What Should I Watch for During the Rut?
If you’re wondering what should I watch for during the rut, Oklahoma Landsource can help you out. Every year, new studies try to predict the rut beginning in several regions of the United States. After all, this period of the year is of utmost relevance for hunters. Thus, researchers and hunters look to predict the rut peak by analyzing some factors.
But, it may seem difficult for the average hunter to time the rut correctly. So, we will go over some aspects that help hunters to take advantage of their preferred time of the year.
- Consider Geography
When the peak breeding season occurs is very context-dependent. Hunters in the northern half of the United States can more reliably predict when the rut will begin. However, those in the southern half will have a much more difficult time doing so. The reason is the more regular and steady cold weather patterns in the north.
Does tend to begin reproducing as the days become shorter and the temperature decreases. Female deer have an internal biological clock that signals when it is time to enter the rut.
The doe’s heat cycle is timed to maximize the chances of survival for her progeny.
Doe that is bred too early may go through the most vulnerable period of their pregnancies during the coldest months. During this time of the year, they cannot find adequate food and shelter.
If a buck breeds her too late, her fawns will be born too close to the following breeding season. So she will not have enough time to recuperate between cycles. That leaves her and her fawns very susceptible to predators.
- Look for Cold Fronts
When determining the rut, the temperature plays a crucial role. Whitetails must rely on environmental cues like temperature to know when the breeding season begins and ends.
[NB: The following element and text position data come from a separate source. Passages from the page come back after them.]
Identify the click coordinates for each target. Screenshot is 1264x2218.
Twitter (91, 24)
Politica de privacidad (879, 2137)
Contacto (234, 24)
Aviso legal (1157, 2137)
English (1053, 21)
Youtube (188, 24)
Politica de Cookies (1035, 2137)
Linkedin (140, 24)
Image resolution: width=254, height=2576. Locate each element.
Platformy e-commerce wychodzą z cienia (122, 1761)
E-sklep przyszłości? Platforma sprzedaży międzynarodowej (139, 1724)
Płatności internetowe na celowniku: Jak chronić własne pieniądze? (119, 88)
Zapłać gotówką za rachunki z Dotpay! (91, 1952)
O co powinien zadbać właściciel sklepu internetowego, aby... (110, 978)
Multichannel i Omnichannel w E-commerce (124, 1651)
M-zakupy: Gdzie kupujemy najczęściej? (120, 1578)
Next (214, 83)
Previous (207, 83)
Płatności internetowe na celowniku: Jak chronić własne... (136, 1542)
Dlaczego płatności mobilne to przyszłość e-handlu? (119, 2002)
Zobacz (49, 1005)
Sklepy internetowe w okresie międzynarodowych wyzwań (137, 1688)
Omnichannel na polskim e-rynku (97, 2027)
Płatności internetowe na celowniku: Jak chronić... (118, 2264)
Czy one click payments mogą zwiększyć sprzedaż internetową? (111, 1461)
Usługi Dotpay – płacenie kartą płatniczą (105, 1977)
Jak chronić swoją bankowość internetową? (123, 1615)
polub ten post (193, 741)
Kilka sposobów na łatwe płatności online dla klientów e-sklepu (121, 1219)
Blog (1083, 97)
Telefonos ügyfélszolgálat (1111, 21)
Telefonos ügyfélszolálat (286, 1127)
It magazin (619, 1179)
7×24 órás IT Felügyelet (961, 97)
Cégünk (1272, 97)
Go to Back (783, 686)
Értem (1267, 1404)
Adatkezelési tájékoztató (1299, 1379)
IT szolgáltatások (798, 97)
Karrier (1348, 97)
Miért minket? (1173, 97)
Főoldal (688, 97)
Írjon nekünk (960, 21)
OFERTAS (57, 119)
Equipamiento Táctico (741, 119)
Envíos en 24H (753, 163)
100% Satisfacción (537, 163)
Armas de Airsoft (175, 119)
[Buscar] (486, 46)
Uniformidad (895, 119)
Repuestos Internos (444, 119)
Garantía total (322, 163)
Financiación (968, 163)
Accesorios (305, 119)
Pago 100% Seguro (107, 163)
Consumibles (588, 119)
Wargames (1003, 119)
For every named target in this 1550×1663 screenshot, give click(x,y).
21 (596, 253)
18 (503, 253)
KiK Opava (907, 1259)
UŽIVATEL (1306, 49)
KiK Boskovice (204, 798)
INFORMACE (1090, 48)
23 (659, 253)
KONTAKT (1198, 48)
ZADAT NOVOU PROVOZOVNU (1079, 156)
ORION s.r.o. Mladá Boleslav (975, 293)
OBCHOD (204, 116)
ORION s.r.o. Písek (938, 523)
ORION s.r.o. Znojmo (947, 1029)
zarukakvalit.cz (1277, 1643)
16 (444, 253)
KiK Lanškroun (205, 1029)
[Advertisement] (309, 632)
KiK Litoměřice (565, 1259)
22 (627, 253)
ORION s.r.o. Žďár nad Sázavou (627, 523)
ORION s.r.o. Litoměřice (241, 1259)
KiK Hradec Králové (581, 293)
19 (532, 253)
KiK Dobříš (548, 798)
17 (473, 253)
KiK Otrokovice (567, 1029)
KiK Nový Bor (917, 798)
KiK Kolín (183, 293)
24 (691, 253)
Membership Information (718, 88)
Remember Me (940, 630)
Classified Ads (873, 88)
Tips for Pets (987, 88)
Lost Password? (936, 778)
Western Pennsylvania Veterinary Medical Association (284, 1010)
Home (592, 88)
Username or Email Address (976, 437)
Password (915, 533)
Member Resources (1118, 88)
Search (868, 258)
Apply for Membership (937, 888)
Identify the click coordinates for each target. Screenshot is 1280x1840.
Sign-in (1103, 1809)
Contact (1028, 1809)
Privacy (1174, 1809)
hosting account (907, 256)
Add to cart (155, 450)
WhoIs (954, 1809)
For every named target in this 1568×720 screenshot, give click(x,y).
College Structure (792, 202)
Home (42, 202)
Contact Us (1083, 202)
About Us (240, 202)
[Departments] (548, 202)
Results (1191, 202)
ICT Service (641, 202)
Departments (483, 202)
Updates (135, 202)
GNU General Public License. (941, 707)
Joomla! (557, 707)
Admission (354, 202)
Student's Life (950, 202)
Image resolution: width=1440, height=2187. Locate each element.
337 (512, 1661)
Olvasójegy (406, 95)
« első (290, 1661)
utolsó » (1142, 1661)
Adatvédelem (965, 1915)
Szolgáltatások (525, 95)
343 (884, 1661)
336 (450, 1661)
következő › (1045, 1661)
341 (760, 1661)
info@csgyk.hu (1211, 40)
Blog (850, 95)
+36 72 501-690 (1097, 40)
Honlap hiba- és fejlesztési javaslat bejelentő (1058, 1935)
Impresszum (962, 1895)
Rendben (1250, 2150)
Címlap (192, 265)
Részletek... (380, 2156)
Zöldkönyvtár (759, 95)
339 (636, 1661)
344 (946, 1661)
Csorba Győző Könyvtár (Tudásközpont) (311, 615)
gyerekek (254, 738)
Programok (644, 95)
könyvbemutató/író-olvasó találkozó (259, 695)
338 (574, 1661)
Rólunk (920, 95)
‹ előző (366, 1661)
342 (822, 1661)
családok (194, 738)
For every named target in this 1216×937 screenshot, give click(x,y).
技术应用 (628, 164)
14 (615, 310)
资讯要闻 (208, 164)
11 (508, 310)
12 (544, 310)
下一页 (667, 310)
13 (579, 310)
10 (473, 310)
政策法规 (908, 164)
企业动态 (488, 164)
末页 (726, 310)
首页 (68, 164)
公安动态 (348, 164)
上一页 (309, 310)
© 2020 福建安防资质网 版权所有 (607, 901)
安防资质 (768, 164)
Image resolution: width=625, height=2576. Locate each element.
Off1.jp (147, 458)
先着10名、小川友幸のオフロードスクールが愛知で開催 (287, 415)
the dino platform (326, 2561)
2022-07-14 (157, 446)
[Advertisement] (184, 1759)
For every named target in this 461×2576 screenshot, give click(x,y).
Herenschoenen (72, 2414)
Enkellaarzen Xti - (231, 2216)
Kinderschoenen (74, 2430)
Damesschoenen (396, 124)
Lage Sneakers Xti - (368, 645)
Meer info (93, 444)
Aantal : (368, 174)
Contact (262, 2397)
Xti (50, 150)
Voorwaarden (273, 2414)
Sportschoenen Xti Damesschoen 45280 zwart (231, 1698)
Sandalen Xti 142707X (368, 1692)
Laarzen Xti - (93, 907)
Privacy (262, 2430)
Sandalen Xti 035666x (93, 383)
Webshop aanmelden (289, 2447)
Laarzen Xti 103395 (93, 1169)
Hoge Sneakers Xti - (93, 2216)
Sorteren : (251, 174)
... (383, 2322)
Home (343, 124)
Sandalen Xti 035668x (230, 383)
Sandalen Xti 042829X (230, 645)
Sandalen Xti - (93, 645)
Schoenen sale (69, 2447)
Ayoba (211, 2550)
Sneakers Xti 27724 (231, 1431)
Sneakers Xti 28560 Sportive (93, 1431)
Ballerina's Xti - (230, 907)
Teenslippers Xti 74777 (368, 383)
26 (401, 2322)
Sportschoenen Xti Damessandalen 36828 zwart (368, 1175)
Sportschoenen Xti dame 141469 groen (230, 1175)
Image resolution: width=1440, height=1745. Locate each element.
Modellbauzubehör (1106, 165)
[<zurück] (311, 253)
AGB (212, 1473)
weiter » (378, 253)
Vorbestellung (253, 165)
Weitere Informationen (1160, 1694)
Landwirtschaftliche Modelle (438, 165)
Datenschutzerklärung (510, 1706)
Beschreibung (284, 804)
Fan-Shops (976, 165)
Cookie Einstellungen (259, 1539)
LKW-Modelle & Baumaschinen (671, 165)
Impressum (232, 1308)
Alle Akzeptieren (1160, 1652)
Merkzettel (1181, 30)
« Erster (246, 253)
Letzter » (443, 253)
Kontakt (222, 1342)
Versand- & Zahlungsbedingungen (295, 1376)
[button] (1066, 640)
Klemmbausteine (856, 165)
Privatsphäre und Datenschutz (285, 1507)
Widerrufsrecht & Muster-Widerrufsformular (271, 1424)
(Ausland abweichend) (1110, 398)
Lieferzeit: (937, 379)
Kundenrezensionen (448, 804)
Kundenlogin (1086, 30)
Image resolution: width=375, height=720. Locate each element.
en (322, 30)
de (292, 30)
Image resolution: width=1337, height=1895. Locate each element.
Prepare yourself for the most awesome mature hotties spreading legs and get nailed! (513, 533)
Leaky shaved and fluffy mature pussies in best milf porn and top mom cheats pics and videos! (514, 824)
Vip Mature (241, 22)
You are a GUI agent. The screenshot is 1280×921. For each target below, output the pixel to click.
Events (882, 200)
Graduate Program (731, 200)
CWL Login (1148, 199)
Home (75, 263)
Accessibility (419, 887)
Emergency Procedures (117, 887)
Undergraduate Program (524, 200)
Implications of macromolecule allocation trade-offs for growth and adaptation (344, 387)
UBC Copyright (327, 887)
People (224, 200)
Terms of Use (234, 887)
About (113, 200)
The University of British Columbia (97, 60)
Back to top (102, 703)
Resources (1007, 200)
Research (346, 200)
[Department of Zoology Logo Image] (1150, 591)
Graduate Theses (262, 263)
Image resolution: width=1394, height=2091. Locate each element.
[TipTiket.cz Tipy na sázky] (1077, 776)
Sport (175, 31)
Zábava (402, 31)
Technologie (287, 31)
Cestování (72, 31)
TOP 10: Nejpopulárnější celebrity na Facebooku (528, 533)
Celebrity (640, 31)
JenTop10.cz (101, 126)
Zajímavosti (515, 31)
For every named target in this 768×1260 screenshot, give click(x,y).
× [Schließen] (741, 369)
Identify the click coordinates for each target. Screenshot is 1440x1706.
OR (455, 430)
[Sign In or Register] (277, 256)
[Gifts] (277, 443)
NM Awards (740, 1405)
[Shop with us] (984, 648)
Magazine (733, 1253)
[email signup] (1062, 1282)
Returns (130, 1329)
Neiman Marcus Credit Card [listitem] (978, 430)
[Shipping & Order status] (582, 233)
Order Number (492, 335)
To get better information about this, I have already consulted experts. Jeff Sturgis, from Whitetail Habitat Solutions, frequently talks about the effect of abnormally warm hunting seasons on deer breeding activity.
If the weather in late October and early November is warm, most breeding will occur at night. Therefore, regular daily activities will be minimal.
However, when that late October cold front arrives, magic happens.
Suddenly, the doe becomes somewhat tolerant of bucks tailing them. Here, it is possible to take down a good buck during the five to seven days, period when they are active and fighting for the females’ attention.
- Lunar Phase
Some hunters think the moon phase affects deer behavior, while others think it is nonsense. Unfortunately, there is not a lot of data from the scientific community to support these speculations.
Shorter days are known to stimulate deer’s breeding instincts. So, it might be reasonable to assume that the moon phase, specifically the presence or absence of a new moon, might influence the rut timing.
- Historical Data
In northern Oklahoma, a good friend oversees a big deer farm. Since his entire career is breeding deer, I contacted him last year in early October. I expected he could provide some light on when the rut will begin.
He sounded as if he had been asked that question a million times.
“It will start at the same time it did last year. And the year before that. And the year before that,” he said.
My friend was right. I had to admit it. Each year, give or take a few days, the dramatic increase in daytime activity began roughly at the same time. The regularity of rut timing was so evident now that I cannot believe I never noticed it before!
An abnormally dry year or significantly warmer than average weather could throw off this consistency. Yet, analyzing historical data can be one of the most helpful tools for timing the rut in that location.
Additional Factors to Consider for Timing the Rut
It is only human for hunters to get impatient. But there are other considerations beyond nature’s timing. Instead, examine historical information to learn the routes the bucks take and the times of the year when things pick up speed.
Besides, check the weather forecast daily, giving special attention to the advance of cold fronts. You will want to spend as much time as possible on the stand during late October and early November.
You cannot predict precisely when that giant buck will show up to you. So, stay prepared!